Evaluation of immunodominant epitopes of human T-lymphotropic virus type 1 (HTLV-I) using synthetic peptides.

Abstract

Human T-lymphotropic virus type 1 (HTLV-I) causes adult T-cell leukemia/lymphoma (ATLL) and has been associated with a variety of immunologically-mediated diseases. Recently, the immunodominant epitopes of HTLV-I have begun to be defined through the utilization of synthetic peptides and recombinant proteins. Strategies to define the conformational features of immunogenic peptides and design chimeric and multivalent constructs that mimic native viral proteins have provided the opportunity to create an effective synthetic vaccine against HTLV-I infection. An ideal peptide vaccine to be universally immunogenic must incorporate rationally designed antigenic determinants that accurately mimic the corresponding structural architecture found in native proteins and elicit relevant components of the immune system. We have recently designed and tested chimeric and beta-sheet template constructs containing HTLV-I immunodominant peptide motifs that elicit neutralizing antibody responses and overcome genetically restricted immune responses.
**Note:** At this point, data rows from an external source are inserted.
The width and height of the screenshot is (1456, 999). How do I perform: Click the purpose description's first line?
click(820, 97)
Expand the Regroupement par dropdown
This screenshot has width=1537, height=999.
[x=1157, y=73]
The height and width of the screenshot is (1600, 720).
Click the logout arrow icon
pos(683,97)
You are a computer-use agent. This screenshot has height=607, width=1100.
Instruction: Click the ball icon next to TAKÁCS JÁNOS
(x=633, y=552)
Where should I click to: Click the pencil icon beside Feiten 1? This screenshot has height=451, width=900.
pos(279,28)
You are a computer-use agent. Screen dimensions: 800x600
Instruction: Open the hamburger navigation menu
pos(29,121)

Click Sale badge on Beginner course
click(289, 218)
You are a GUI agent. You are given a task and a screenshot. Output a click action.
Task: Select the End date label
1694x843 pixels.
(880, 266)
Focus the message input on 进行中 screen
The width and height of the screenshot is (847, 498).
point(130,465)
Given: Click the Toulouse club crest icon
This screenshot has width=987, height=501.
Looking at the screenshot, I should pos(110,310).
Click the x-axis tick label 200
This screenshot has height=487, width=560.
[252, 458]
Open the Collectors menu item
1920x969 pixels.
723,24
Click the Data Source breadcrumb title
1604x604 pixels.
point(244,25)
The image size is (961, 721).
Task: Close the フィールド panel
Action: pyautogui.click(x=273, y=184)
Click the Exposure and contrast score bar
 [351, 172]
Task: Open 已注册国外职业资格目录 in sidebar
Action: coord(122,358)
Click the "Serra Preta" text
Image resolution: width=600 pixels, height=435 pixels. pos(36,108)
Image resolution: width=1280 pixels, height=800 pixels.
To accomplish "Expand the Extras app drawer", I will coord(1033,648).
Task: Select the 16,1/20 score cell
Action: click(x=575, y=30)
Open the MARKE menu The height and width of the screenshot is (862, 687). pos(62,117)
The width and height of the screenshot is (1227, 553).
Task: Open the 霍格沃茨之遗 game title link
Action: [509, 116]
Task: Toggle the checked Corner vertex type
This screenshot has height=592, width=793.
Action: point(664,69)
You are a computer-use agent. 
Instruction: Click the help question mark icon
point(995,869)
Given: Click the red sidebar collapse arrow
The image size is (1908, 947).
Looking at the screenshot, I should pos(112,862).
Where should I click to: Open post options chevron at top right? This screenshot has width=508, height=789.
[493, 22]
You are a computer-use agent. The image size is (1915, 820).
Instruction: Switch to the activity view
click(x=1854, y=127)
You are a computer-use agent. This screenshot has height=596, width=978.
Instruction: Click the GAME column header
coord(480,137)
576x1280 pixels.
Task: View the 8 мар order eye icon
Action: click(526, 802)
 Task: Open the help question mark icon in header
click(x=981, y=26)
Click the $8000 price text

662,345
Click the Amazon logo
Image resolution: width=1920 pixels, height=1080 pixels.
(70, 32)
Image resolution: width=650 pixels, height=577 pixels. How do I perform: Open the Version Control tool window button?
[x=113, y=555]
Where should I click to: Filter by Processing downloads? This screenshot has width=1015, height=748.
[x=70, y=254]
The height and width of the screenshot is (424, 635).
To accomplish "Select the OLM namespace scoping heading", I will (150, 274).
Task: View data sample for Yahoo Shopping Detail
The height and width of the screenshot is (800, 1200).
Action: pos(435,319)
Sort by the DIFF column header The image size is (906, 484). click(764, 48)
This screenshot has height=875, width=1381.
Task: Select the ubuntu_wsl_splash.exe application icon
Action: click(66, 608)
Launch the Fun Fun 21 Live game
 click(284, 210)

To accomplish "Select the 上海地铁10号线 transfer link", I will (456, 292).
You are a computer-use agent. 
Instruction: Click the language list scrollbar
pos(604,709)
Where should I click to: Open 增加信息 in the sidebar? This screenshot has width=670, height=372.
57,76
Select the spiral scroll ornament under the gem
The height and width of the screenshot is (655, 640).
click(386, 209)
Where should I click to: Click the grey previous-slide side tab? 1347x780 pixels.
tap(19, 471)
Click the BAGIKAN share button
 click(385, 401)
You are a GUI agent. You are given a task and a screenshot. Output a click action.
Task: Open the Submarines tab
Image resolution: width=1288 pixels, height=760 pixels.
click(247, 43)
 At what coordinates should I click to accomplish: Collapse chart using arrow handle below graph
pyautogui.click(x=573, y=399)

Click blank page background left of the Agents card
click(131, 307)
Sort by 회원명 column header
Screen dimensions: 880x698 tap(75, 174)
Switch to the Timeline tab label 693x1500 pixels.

To further illustrate putative vaccine candidates, HTLV-I env and tax proteins were analyzed using various computer-predicted correlates of protein antigenicity, secondary structural predictions, and major histocompatibility complex class I binding motifs. These approaches provide the opportunity to design synthetic peptide vaccines against HTLV-I infection that are based on structurally defined criteria, as well as test the influence of glycosylation on peptide conformation and immunogenicity.